The song is a sort of mirror to the extraordinary achievements of Dr. Toya Corbett, dean of students at North Carolina Central University, who was the guest speaker for the event held Feb. 23 at McGill Training Center.
Corbett’s presentation illustrated her deep conviction to “just learn and teach,” as her personal achievements suggest.
Her speech provided an in-depth discussion on the history of education for black Americans of African heritage, and why this year’s theme, “Crisis in Black Education,” is timely and relevant.
Quoting the renowned abolitionist and orator Frederick Douglass, Corbett said “education is emancipation. It means rights and liberties. It means the uplifting of man in the glorious light of truth.”
Corbett argued that a focus on education is a key ingredient in democratic societies.
There’s been a “crisis in black education in Maryland since 1642, when slavery came to Maryland at St. Mary’s City,” she said.
The Black History Month observance put a light on education. This year’s host, the Defense Information Systems Agency, provided several exhibits and informational activities that focused on education and significant contributions to society attributed to black Americans.
The Freedom Inn Dining Facility provided a free sampling of cuisine historically associated with black American culture.
The packed event also featured a stirring presentation of the national anthem by Jennifer Augustine and riveting reading of the Presidential Proclamation for Black History Month by Denise Wagner.
In her speech, Corbett reflected on the accomplishments of abolitionist and Civil War leader Harriet Tubman.
“From one freedom fighter to [the next], the crisis in black education persisted and evolved,” Corbett said.
A notable example, she said, was Tubman, a Marylander who was born a slave in Dorchester County in 1850 and became a conductor of the Underground Railroad, “leading 13 missions to liberate her family and friends.”
Tubman was never caught.
“Soldiers here at Fort Meade, you may be surprised that during the Civil War, Harriett Tubman became the first woman to lead an armed military raid in 1863,” Corbett said. “What’s most intriguing about Ms. Tubman is she never learned to read or write.”

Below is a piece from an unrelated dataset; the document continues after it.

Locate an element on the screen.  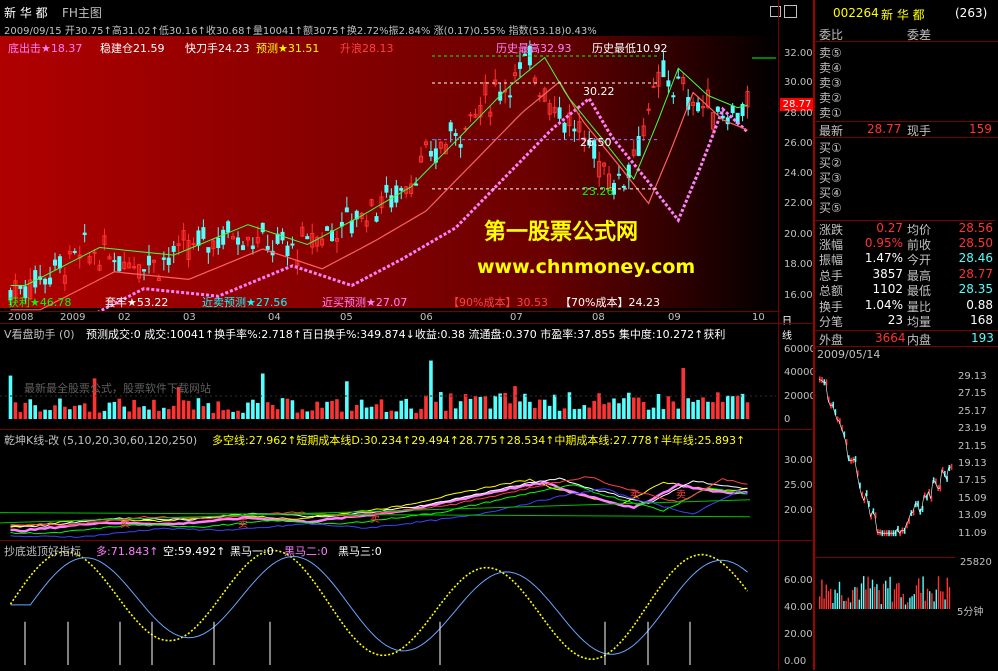
stat-value-2: 28.77 is located at coordinates (976, 274).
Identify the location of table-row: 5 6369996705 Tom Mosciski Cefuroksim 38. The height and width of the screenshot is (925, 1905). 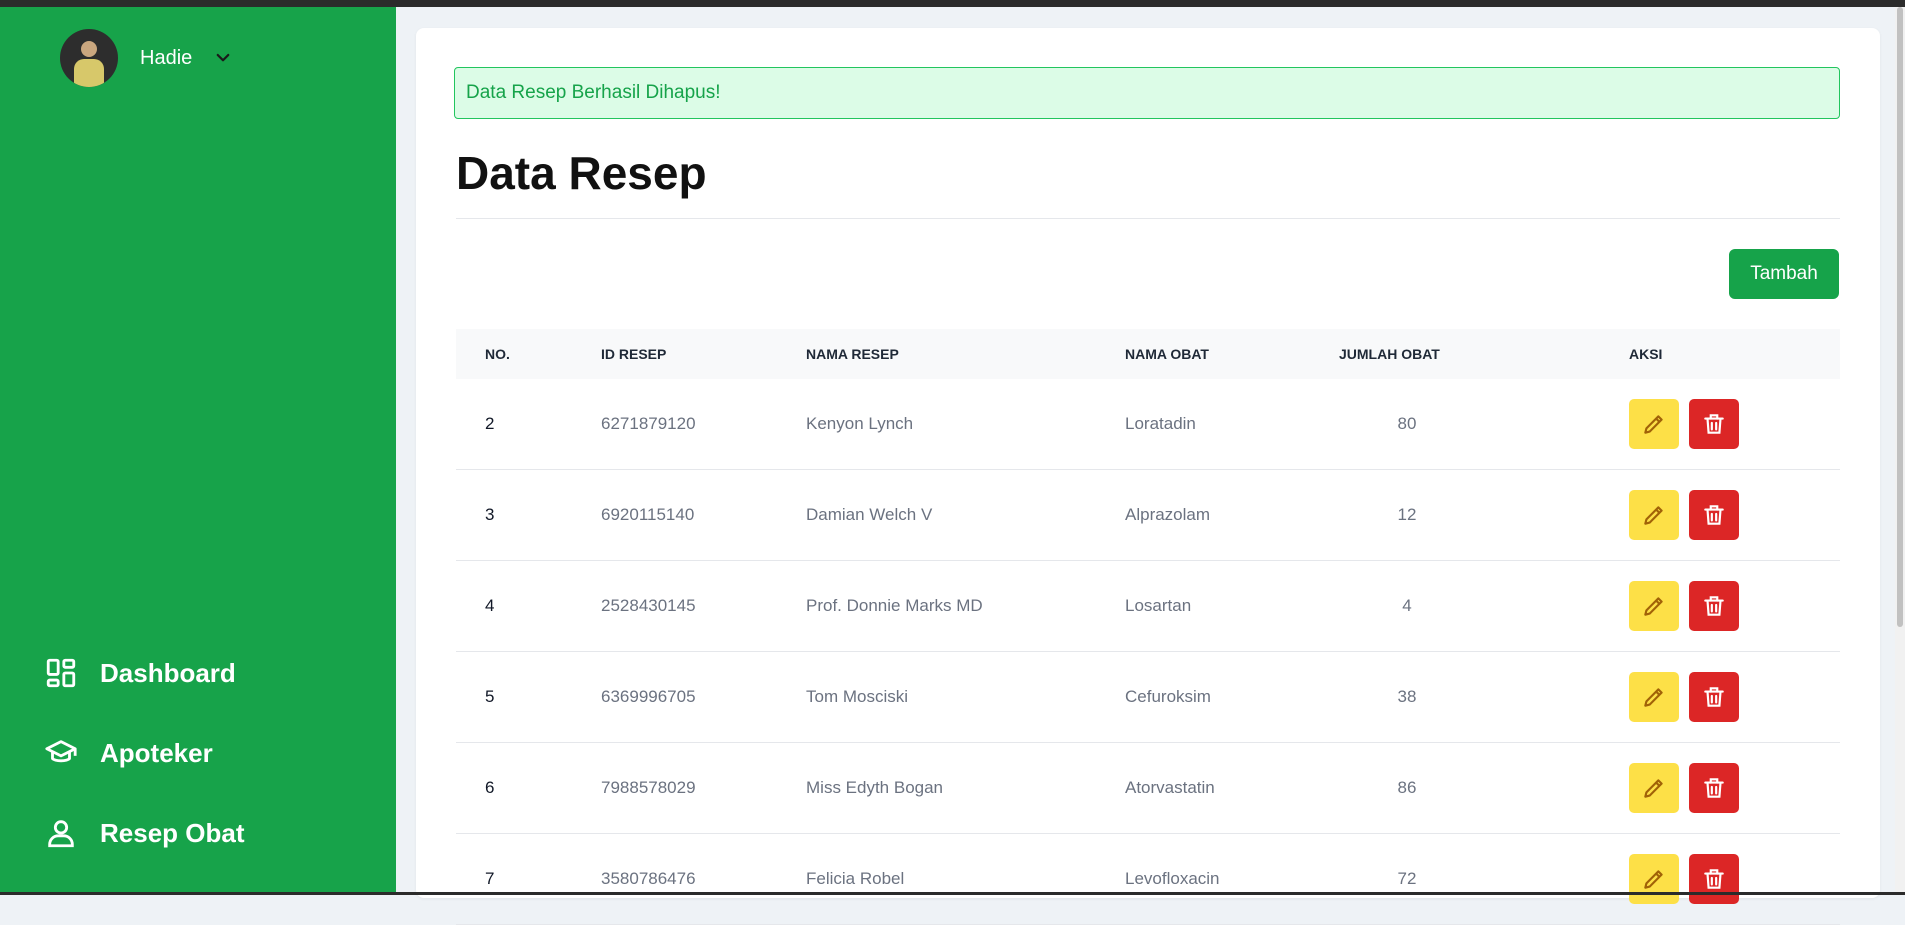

Corbett, who earned her doctorate in history at Morgan State University, studied and researched the educational evolution in Maryland’s education system as part of her post-graduate studies and has authored several papers and books on education systems issues.
Her leadership qualities and the importance she places on education and the educational process was presented by Sgt. 1st Class Derrick Chambers, senior Equal Opportunity advisor for Fort Meade.
A high school classmate of Corbett, Chambers said she is his “friend, inspiration and mentor.”
He related how Corbett, then a high school senior, shared a locker with him, a freshman, and inspired him to get involved with student government and make a difference in the educational experience there.
“I was reminded this morning that not only is there a crisis in black education, but there is a severe crisis in education for all people that has us all worried about the future of education,” Corbett said.
“What’s important to remember is that it is our children that are suffering” through this crisis.
Before Corbett left the podium, Garrison Commander Col. Tom Rickard talked with her and presented Corbett with a memento from Fort Meade.
“Thank you so much for coming here and making us think, making us remember and making us better people,” Rickard said. “Thank you for your service and your kind words, and for coming here today to honor us.”